A couple of weeks ago, I wrote about whether fiction is a safe place, and my own experiences with The Picture of Dorian Gray. I determined that fiction – even if age-appropriate – is not only a dangerous place, but that it should be a dangerous place. That it should force you beyond your comfort zone, and push you to think about things you’d rather never consider, and in the process, make you grow. Make you stronger. Make you more diverse and broad-minded and hopefully, more educated.
One way in which religions and governments have always tried to control the populace is by controlling what they read. From the Catholic Church’s Index of Forbidden Books to the current push by individual school districts to ban certain books from school libraries, books have always been regarded as dangerous.
As well they should be.
Although the Index was abolished in 1966, it remains an indelible part of history. My students are flabbergasted to learn that great scientists such as Copernicus and Galileo had their works listed, that philosophers such as Descartes and Locke and Hume are on the list, that books such as Gibbons’ The Decline and Fall of the Roman Empire and Flaubert’s Madame Bovary were on the list.
Yet it’s no different than the efforts to ban certain books in schools across America today. Some, like Fifty Shades of Grey, I totally get – in fact, one librarian in Florida refused to put it in her library not due to the content, but because it was poorly written. 🙂 But that begs the question: is it ever up to us to decide what someone else reads?
As a writer, I say no. As a teacher, I say no.
Fiction may not be a safe place – but it’s far safer for students to become exposed to issues like racism, drug/alcohol abuse, suicide, death, parental abuse, etc. than anywhere else. We want to ban books because they discuss such topics – but kids go through this every day. Not only that, but they’re online. They watch TV. They see this stuff anyway. The difference is, they see it in real life, with no tools to handle it or process it.
Fiction gives them those tools. By allowing them to read about fictional characters who are going through difficult situations, it allows them to see how this character handles it – and the results of their choices. It gives them a way to discuss what they would have done instead, or options the character may have had. They have a chance to identify with someone, perhaps someone who’s going through a very similar thing. Not only that, but these characters sometimes give kids a role model, someone to look up to. How many teenage girls went to archery ranges after The Hunger Games became popular? Maybe more importantly, how many of them realized that girls could hold their own against boys? Maybe even gave them the confidence to defend themselves if the need arose?

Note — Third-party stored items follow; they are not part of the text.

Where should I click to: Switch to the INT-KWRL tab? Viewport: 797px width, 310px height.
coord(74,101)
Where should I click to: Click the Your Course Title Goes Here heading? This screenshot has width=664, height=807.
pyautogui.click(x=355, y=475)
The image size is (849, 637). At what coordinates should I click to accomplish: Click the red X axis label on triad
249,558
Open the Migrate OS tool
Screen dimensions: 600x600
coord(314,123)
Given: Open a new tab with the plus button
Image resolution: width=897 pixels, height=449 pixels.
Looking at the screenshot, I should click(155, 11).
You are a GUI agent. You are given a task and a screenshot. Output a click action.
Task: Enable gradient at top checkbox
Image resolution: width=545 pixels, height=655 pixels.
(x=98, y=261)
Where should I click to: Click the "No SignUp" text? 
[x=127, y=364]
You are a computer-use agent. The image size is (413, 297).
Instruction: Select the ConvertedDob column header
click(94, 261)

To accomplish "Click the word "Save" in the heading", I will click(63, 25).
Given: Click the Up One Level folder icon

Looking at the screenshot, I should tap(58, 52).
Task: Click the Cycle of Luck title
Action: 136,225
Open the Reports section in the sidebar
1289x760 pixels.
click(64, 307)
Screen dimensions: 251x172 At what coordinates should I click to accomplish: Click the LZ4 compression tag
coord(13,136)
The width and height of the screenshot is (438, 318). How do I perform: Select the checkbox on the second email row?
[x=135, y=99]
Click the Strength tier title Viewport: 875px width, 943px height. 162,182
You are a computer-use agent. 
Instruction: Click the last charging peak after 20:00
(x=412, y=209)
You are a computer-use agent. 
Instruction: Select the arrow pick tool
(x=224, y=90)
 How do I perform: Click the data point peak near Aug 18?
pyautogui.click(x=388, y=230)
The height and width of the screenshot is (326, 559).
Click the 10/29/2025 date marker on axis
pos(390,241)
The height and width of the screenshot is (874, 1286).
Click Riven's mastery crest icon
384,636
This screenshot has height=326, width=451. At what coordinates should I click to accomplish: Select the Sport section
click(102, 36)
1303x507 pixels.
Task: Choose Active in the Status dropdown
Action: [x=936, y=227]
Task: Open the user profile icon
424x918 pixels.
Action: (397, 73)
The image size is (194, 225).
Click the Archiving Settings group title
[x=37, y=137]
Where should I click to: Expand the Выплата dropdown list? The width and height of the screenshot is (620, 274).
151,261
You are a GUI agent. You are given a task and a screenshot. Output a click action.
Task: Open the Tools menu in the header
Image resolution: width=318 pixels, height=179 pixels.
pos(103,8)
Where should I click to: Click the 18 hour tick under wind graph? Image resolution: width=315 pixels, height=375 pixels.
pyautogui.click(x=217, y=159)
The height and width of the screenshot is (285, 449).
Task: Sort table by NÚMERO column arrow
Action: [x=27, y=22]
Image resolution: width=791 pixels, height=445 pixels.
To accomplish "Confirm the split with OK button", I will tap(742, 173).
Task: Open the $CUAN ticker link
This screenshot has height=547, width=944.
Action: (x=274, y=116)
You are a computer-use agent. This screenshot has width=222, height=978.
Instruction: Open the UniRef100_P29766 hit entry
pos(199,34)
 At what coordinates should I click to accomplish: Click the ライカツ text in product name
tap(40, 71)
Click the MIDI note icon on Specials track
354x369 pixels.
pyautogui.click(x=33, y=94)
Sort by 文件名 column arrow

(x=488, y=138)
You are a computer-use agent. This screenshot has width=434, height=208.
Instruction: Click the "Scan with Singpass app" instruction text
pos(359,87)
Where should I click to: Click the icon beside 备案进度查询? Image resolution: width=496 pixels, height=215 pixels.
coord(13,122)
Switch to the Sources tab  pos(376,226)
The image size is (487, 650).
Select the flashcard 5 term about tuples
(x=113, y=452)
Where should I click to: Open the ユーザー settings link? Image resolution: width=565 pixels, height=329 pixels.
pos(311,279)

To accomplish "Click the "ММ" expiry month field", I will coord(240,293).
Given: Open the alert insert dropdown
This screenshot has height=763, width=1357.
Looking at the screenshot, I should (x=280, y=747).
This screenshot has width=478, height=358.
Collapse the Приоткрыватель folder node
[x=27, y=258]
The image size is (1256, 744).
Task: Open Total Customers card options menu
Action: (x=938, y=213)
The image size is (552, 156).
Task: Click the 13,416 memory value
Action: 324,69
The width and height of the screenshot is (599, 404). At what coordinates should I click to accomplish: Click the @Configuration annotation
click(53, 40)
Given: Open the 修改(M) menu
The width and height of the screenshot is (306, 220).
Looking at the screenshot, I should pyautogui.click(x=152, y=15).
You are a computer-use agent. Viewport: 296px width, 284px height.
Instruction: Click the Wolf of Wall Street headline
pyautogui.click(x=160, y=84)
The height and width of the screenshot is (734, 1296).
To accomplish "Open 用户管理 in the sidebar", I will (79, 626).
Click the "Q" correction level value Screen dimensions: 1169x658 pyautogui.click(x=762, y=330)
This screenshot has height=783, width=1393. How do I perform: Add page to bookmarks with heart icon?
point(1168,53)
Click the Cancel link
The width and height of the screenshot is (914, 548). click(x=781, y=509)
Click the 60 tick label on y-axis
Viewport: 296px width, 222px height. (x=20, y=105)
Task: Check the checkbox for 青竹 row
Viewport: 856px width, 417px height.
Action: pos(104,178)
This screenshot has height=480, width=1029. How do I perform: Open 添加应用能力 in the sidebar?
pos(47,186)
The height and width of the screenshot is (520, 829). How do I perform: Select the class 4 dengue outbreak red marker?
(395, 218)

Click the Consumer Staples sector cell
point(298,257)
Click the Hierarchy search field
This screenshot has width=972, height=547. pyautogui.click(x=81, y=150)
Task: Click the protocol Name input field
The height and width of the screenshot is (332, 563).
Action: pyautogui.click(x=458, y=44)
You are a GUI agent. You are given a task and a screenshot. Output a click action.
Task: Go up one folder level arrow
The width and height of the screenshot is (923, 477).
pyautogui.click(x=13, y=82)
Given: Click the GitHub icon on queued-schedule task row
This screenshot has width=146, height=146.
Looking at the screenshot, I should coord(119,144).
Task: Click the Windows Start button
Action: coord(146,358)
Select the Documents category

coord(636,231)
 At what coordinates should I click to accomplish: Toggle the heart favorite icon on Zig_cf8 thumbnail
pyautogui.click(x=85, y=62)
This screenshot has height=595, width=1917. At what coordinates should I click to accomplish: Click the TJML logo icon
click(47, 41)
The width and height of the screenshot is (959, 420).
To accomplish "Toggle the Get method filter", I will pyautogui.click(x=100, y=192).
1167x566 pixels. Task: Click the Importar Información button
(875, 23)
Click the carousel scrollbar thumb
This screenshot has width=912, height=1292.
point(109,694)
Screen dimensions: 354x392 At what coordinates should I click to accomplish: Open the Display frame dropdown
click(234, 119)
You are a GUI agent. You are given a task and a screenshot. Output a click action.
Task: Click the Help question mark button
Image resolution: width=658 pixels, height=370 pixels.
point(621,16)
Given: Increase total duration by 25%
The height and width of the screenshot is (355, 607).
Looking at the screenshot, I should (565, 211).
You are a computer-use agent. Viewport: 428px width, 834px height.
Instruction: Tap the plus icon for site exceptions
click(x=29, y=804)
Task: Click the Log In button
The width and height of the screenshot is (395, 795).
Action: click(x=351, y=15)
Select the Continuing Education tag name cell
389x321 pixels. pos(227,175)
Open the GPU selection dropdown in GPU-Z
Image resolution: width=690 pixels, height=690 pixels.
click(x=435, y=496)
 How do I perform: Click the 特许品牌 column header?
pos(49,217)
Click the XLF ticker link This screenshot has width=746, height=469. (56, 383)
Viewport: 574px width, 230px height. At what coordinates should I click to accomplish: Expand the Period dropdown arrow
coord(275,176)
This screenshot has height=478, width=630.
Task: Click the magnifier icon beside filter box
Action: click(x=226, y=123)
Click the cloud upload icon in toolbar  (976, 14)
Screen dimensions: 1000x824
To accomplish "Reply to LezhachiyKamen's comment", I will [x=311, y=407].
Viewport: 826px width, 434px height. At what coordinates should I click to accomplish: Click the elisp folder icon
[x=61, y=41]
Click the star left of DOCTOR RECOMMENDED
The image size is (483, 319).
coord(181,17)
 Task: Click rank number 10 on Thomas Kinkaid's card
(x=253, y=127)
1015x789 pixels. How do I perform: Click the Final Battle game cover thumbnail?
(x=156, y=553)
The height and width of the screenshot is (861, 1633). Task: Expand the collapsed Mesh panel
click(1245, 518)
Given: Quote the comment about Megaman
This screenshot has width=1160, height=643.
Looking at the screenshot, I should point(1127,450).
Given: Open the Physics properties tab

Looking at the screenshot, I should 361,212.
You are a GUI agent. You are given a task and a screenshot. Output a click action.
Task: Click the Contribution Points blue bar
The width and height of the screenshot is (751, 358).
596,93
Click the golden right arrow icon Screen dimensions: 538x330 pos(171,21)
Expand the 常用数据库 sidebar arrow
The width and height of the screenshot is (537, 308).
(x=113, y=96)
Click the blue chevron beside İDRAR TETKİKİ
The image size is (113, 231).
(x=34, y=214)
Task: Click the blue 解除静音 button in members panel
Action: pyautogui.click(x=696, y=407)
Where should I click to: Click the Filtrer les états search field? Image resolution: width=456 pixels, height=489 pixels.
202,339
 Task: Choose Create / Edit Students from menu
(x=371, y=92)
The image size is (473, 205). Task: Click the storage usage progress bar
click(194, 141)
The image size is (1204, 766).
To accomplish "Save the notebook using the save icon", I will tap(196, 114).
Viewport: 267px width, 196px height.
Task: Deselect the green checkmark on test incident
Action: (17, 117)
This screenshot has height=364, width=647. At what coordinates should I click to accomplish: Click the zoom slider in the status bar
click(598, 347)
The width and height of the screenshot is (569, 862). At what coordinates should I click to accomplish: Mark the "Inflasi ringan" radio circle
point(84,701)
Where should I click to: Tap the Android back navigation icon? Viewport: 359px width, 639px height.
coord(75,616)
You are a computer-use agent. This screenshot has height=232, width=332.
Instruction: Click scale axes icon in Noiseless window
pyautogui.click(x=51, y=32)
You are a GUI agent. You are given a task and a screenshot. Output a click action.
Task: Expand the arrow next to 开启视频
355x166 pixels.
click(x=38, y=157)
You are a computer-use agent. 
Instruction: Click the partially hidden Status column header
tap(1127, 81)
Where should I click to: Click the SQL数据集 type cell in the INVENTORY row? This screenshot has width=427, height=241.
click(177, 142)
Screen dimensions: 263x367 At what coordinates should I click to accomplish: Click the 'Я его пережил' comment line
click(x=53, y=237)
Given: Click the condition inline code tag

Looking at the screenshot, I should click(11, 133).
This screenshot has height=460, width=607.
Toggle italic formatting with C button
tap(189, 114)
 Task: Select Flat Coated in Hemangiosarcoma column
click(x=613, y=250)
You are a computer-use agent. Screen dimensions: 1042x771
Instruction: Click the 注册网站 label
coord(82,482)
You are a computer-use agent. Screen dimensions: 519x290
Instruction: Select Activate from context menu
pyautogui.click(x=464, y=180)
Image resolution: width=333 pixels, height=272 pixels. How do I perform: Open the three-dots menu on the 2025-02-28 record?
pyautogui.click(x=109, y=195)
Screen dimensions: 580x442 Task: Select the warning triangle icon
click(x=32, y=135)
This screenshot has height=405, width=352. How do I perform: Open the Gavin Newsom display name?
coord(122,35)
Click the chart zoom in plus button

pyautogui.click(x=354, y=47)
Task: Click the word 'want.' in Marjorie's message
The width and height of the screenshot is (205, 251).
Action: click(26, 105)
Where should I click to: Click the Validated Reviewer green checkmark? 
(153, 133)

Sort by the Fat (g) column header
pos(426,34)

This is one reason why To Kill a Mockingbird is still a classic today. (We’ll forget that other, second book for a moment.) Through Scout’s eyes, we’re able to understand Jim Crow South. We’re able to see racism from her vantage point. We’re able to see the hatred and fear of the town, and the incredible courage Atticus Finch shows. Atticus (until that second book, anyway) gave us a father figure to look up to. Published in 1960, just six years after Brown v. Board of Education, just five years after the murder of Emmett Till, it showed the world the South that Harper Lee knew. It drove home the fact that the South she knew was still very much alive. And I like to think it gave whites the courage to stand up for what they knew was right, to start joining the fight for civil rights.
Was it challenged? Of course. By both blacks and whites, generally on grounds of racial content, racial slurs, profanity, and sexual content. It’s been challenged – and banned – since it was published.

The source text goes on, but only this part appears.